Я разбирал в воскресенье бумаги – три моих толстых бесформенных папки. И мне попались рисунки – еще лет десять назад я хотел сделать мозаику из мраморов и рисовал к ней наброски. Месяц тогда просидел за столом, мы даже съездили с ним в то кафе, но этот кадр, что заказ обещал, больше и не появился, у них такое не редкость. Листов – штук десять, все пожелтевшие, словно вобравшие грязь этих лет – и в руки взять неприятно. Все карандашные линии почти слились – где с мутным фоном, где между собой – что-то увидеть теперь было сложно. Вот если б я сделал все это в камне – мало того, что оно было бы в палево-мягких цветах мраморов, эти цвета б не тускнели.

Первым попался мне лист с головой – лицо, проросшее стеблями – через глаза, через уши и рот, и через темя, конечно. Лист – человек целиком – тело, проросшее всюду. Тоже, конечно, лишь в карандаше, но для себя я видел все это в цвете – красном, зеленом, бордовом, как, я считаю, и есть, в самом деле – через все центры оттенков сознанья и чувств с их назначеньем по жизни. Сердце и пах, и желудок… – у каждой области тела есть свое стремленье, что можно выразить цветом. Через все – стебли и щупальца одновременно – полупрозрачные реки и страны, где, как бактерии, кто-то живет, движется, дышит, смеется. Или то змеи, а может быть, пламя – как будто женские пальцы, они сиреневы, как аметист, и так же почти прозрачны (на них, как капли на кольцах – камни различного цвета). Когда ты смотришь на все их глазами – они огромны, в размер человека, ну а ты сам – полутень. Они имеют свои сроки жизни. Все это переплетается, тонет – одно в другом и в окружающем странном пространстве. Что-то вползает вовнутрь, а что-то рвется наружу – хочет найти продолженье себя или пищу. Но оно делает все для себя и никогда для другого. От человека осталось немного – только обрывки от малых пространств, куда те стебли не шли – вот пустота за скулой, вот – как пятно что-то возле затылка. Где-то внутри в глубине островок, где горит слабая свечка, кто-то оттуда выходит – длинная тень легла на пол. Эти участки везде бесполезны, и потому оседает в них горе, сам человек их не любит. Может быть, что он притом на кресте, и с него смотрит на прочих таких же. Может быть, бабочка возле ноги – среди травы и цветов ищет лишь ей нужный запах. На ее крыльях узоры. По краям крыльев у бабочки – профили лиц – взгляды обоих, мужчины и женщины, почти пусты, так как внимание их ушло назад, чтобы там видеть друг друга. Но она скоро засохнет…

Чуть мрачновато по смыслу, но было б красиво, и оказалось ненужным. Потом зашел в то кафе – маслом написан был заяц с морквой – так они видят их стену. Ну и дешевле, конечно.

Вокруг прозрачные разные лица, при этом все они – я. Они себе заполняют все цветом и светом, но этот цвет – акварель на бумаге, а свет – пугающе-душный…

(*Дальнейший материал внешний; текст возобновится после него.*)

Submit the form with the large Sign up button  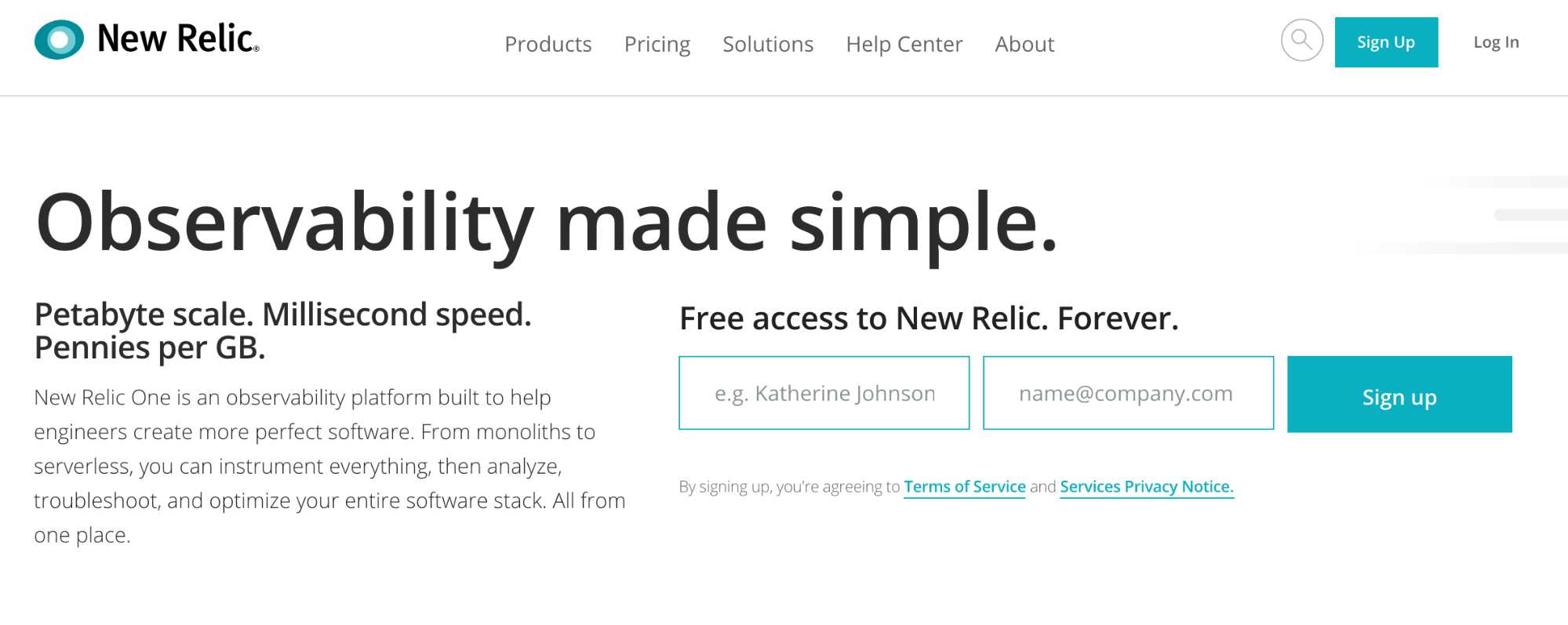[1399, 394]
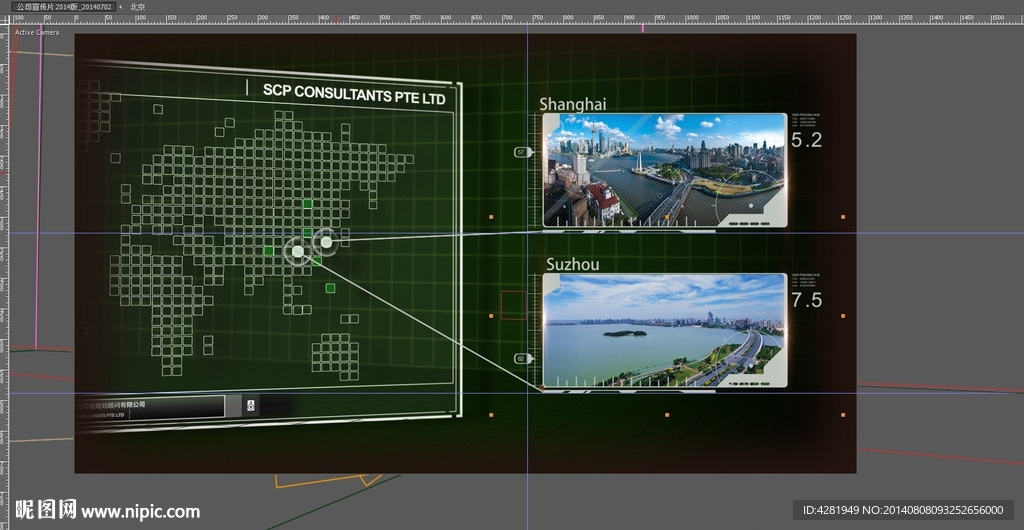
Task: Select the Shanghai skyline photo
Action: [664, 168]

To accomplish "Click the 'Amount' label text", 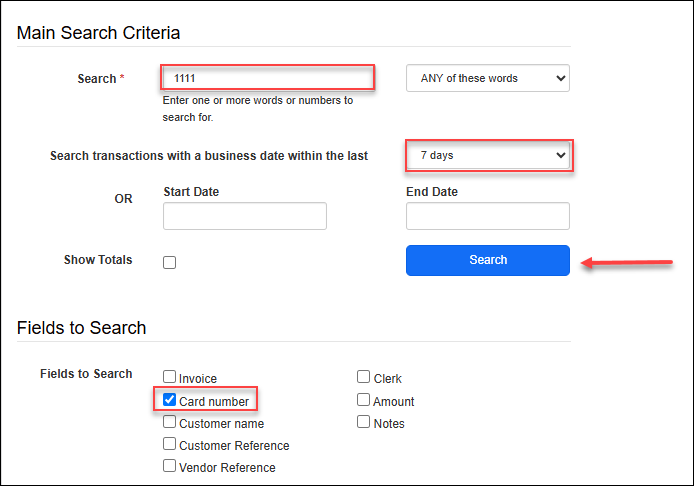I will click(394, 402).
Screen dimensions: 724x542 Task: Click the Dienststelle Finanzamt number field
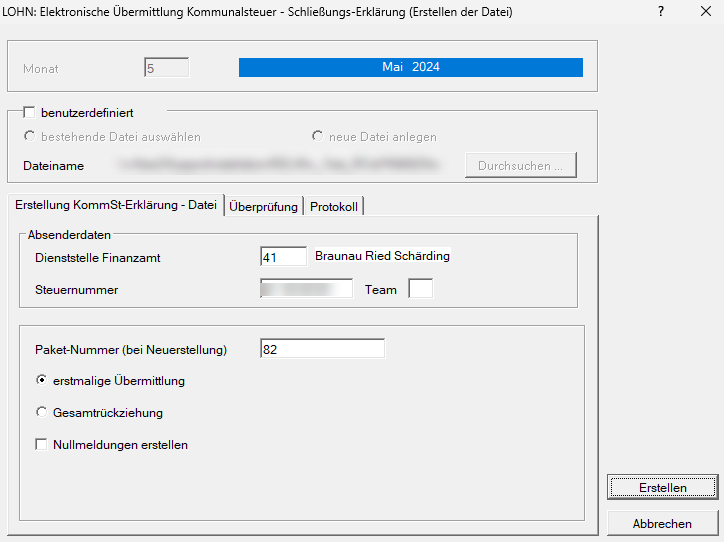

Чем глубже сон, тем больше кажется, что он – реальность. Прошло всего, может быть, полчаса – они, наверное, поев горячего, наконец, вышли на воздух. Сзади раздался пугающий гром – я втянул голову в плечи. Но, нет, они не стреляли… Еще удар, и опять по мозгам – крик, улюлюканье, визги. Я уже понял, привстал, посмотрел – у них салют, фейерверки. Снова удар об удар – снова грохот, им не живется спокойно. На их масштабе все ярко блестит, на моем – блестки на сером. Я на какой-то границе. Область большой тишины много шире. Серость, как будто открытая дверь, но мало кто это знает. Вокруг сухая трава, и мой костюм ей под цвет, и только черной футболкой под ним я от травы отличаюсь. И цвет стены ресторана такой же, и, как зрачки, так же – окна. Над гривкой леса вдали серое совсем сгустилось – там, видно, чуть моросит, но, все же, дождь уйдет вправо. Блеклое желтое в сером.

Десятилетия – просто дыра, место падения в странность. Медленно, почти застыло. Себеподобно и однообразно. Множества чисто формальны – все в них похоже. Да и они размываются, если вглядеться – они становятся частью иных и там теряют значенье. И так – пока все сольется, а это слитное – точка. Так вроде бы очевидно, но только это сознание требует чуть-чуть усилий, если без них – наползает чужое.

Как будто бы перед мембраной и после нее все, и давленье, сравнялось. И можно вывернуть, кто я – я-пустота, это всюду. Все, будто в формуле, в этом. «Есть» лишь «три нет». Нет «моих» мыслей, что есть – не мои, просто они идут мимо. Нету и слов, и, может быть, я говорить разучился, ведь говорить больше не о чем, не с кем. И нет желаний, совсем – все теперь неинтересно. Меня ничто не цепляет. Все в равной степени просто. Что это – уже маразм, или еще все же взрослость? Но, правда, есть отношенья – так все явленья, людей я стал теперь видеть четче, причем почти без иллюзий.

7. Река и кошка

Я не все помню – как оказался сейчас на реке, или откуда я знаю, как это выглядит все с вертолета – сверху все смотрится малость иначе – вода, к примеру, похожа на серый металл – блеск режет зренье. Памяти нет, она где-то внутри – слабо шуршит, что-то хочет, но ей никак не пройти через толщу меня, как не подняться песку на поверхность. Я почему-то не вижу, на чем я плыву, да и при том не пытаюсь. Вода настолько прозрачна, что мне видно дно, хотя, я знаю, его не достанешь. Я иногда смотрю вниз, кажется, что я увижу на дне города́, но вместо них только галька. Можно набрать в ладонь воду, но все равно утекает. Это большая долина, кругом острова – плоские, в зарослях ив и черемух. На середину я плыть не хочу – меня от берега и не уносит. Мое плавсредство порой развернет, только назад я смотреть не люблю, и тогда гляжу на небо – на облака и на ветер, но только кожа его не ощущает. Не ощущает она и тепла от бледно-желтого солнца. Потом опять развернет меня вперед лицом – но горизонт слишком близок. Потом возникли и скалы, как будто это дома, вдруг встали сбоку.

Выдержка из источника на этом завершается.